There are a lot of community tools that the people personal Microsoft Teams is aimed at are using and, like enterprise Teams, personal Teams will start integrating those into Communities. The first of those will be SignUpGenius, a service that replaces paper signup sheets or email chains for small businesses and volunteer groups: Next year, you’ll be able to add a signup option to a Microsoft Teams community to organize more structured things like carpooling to work or who’s bringing what to the company picnic.

Microsoft says it will add more integrations in the future, and there are other Microsoft services that would make sense here, like Microsoft Bookings for arranging appointments or the personal version of Microsoft Lists or PowerApps Cards that let you make microapps for entering information like a customized voting or rating screen.

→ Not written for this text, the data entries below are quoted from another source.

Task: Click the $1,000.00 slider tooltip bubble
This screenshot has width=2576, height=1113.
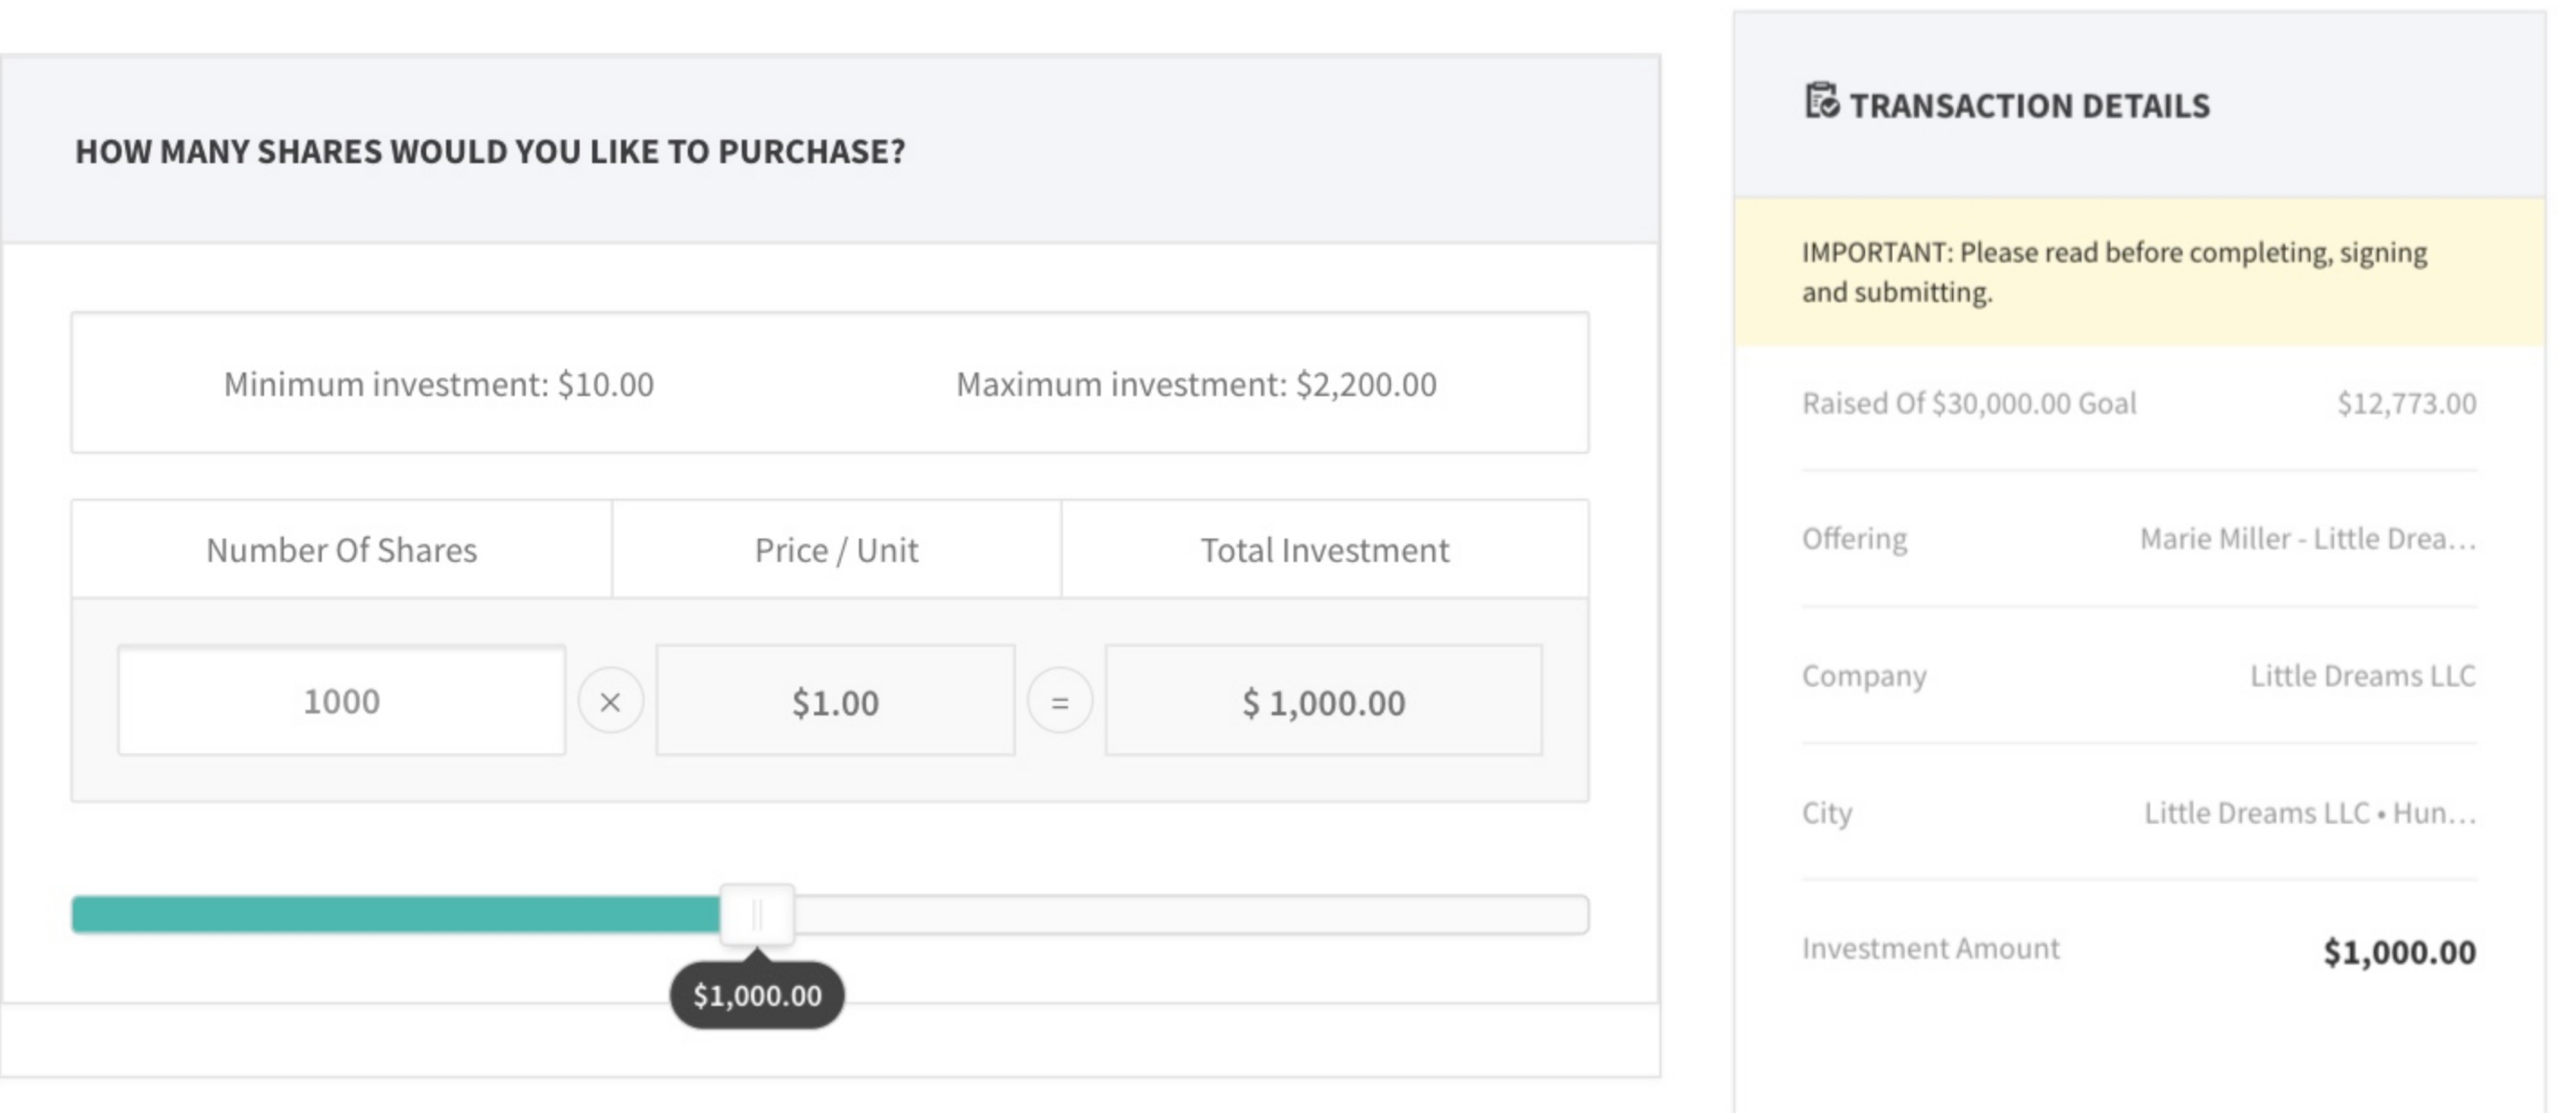Action: 757,995
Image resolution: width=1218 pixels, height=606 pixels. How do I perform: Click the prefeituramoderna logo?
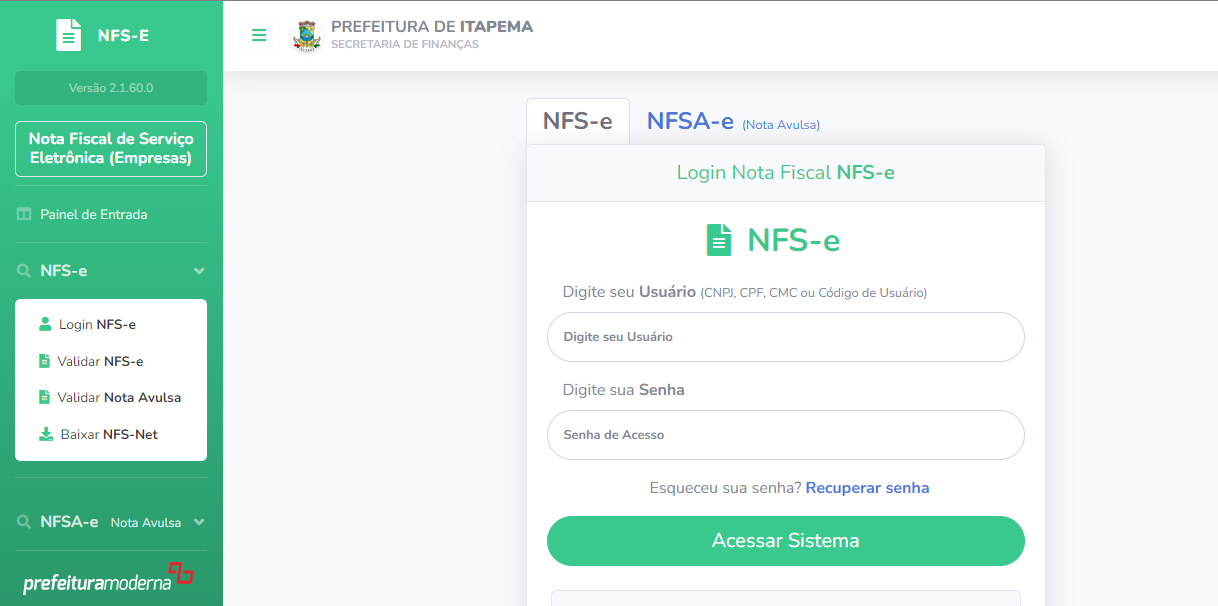[x=108, y=578]
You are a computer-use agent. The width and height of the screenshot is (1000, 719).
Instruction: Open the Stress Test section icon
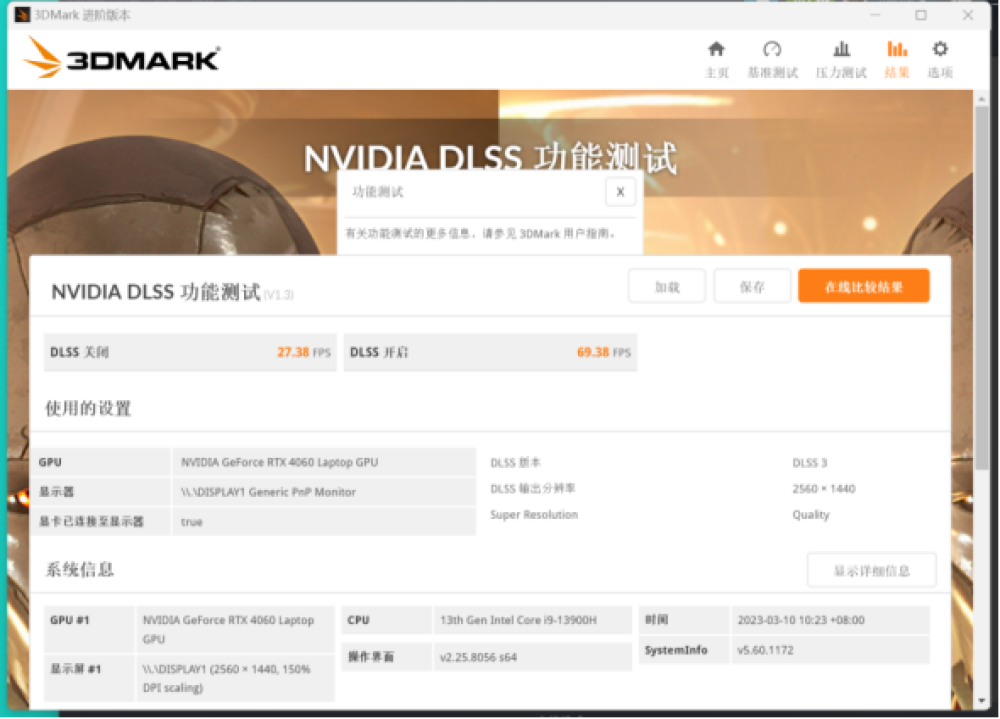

And all this information will stay in a group environment that you control, with more management and moderation options than you’d have with Discord, Facebook or even Microsoft’s own GroupMe group chat service.

“Community owners have the ability to manage settings, set community guidelines, and add or remove participants and posts,” a Microsoft spokesperson told TechRepublic. “Additionally, community owners can add new events or meetings to your community calendar, invite guests, track attendance, and follow up with attendees through direct private chats.”

You have an invitation to join a community: it’s up to the community owner whether they are the only person who can send invites – which can be a link to click or a QR code to scan – or if people who have already joined can invite their friends. Community owners can invite people directly using their email address or phone number, which makes it harder to spam people with invitations they’re not interested in, or remove someone who’s disruptive. If you’re using the community to share information with subscribers, students, employees or another kind of group that naturally changes over time, you can remove people who no longer qualify.

Anyone can edit their own messages to update details that change (or fix the annoying typo you see right after you press send) or delete them; community owners can also delete messages posted by community members if they’re off topic or unhelpful – or just clean up the discussions about planning an event or dealing with a problem once it’s all over.

There’s also an option to report concerning content directly to Microsoft, which should give businesses the confidence that using Teams won’t expose employees or customers to anything distressing.